Over the first year he learned how to be a dog; bark, run,
jump, wag his tail, smile, and even wiggle his behind to get
you to play. The second year he started to slow down he had
bone cancer. We started him on meds and he began to follow me
around. Somehow when he got sick he knew I was his mom. His
hero the first year had been our collie who he had followed
everywhere. Now it was me.
Anyhow, we had more and more complications until one day we
knew we had reached the end of the road. So sadly we took my
beloved Charlie boy and had him put to sleep which was so
gentle and peaceful.
Afterwards my husband and I decided to go to my folks place
for coffee since we didn't know what else to do. once there I
disappeared into the washroom for a minute or two. Suddenly
I felt Charlie's presence so strong I almost shook my head.
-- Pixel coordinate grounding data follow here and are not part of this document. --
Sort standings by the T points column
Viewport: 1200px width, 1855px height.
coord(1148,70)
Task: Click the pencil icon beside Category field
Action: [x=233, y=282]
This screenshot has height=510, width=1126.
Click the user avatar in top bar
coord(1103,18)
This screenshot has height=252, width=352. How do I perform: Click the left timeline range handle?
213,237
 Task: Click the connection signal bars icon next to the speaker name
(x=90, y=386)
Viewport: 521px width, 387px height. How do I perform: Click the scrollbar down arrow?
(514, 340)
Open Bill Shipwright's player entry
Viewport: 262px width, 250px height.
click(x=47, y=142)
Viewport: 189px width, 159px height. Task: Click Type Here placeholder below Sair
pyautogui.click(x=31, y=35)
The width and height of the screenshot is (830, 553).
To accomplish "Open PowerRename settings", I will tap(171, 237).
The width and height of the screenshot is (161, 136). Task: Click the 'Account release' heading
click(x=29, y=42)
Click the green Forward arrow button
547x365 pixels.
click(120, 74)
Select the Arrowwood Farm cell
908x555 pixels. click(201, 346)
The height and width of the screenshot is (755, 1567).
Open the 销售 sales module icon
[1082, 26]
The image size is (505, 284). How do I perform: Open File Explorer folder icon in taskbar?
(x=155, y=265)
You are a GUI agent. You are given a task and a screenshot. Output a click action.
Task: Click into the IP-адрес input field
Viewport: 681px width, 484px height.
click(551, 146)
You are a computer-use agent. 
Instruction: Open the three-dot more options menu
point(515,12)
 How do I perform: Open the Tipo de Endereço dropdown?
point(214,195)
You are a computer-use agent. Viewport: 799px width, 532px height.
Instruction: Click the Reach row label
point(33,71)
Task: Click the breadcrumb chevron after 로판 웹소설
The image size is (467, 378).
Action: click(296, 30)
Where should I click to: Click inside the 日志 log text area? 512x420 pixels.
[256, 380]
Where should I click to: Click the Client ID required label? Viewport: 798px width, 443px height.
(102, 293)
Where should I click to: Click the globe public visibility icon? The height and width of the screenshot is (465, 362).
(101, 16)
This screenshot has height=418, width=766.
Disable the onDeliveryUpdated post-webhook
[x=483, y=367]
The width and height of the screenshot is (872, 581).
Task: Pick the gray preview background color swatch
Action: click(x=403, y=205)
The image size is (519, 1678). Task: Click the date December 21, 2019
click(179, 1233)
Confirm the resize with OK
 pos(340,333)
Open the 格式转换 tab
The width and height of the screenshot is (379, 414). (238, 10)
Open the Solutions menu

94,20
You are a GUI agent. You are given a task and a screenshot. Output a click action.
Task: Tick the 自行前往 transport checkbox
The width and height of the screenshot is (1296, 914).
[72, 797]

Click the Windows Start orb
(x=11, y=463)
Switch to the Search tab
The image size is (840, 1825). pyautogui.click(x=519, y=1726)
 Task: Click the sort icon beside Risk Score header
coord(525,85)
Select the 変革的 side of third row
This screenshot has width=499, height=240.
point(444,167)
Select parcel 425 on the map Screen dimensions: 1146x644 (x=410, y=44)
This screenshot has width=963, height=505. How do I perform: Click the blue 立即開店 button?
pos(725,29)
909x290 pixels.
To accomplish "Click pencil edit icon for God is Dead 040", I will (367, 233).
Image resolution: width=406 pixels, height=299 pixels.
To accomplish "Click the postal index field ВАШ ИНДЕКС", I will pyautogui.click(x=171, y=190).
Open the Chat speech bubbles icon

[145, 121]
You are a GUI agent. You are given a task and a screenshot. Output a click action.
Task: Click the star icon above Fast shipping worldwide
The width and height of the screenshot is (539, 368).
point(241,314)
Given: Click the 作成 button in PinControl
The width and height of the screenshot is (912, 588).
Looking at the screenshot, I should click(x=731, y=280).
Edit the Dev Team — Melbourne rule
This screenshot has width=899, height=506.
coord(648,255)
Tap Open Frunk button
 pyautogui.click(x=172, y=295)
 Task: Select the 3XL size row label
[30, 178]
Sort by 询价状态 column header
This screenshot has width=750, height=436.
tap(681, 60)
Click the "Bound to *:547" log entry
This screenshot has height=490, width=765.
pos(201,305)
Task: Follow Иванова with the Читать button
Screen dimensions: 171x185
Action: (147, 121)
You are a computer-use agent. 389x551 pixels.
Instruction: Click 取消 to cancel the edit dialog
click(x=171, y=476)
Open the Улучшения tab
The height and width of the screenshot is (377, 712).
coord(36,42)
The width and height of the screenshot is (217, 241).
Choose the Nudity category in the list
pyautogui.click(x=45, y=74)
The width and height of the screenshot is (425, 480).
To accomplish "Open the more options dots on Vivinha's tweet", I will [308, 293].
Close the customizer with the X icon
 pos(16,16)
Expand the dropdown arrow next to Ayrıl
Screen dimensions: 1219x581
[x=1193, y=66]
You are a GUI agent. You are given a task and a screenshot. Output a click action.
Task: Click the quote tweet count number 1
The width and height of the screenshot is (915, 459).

then I had such a strong image in my mind, of Charlie looking
up at me with his "Mom!! I'm happy to see you." look he only
gave me.
It was so clear and strong, I felt like he was with me and he
wasn't gone, yet I knew he was gone. I have lost other pets
over the years, and my first longtime cat Puss did come back
and haunt me. But even she didn't leave me with such a loving
image as I had from Charlie.
Its been almost three weeks, and I'm still pondering.
Scientifically it can be explained, but emotionally and
spiritually and even my own mind is at odds over it all.
Charlie was very special to me. Maybe it was his goodbye with
love. If it really happened - that he did come to me for a
final goodbye, life after death is real.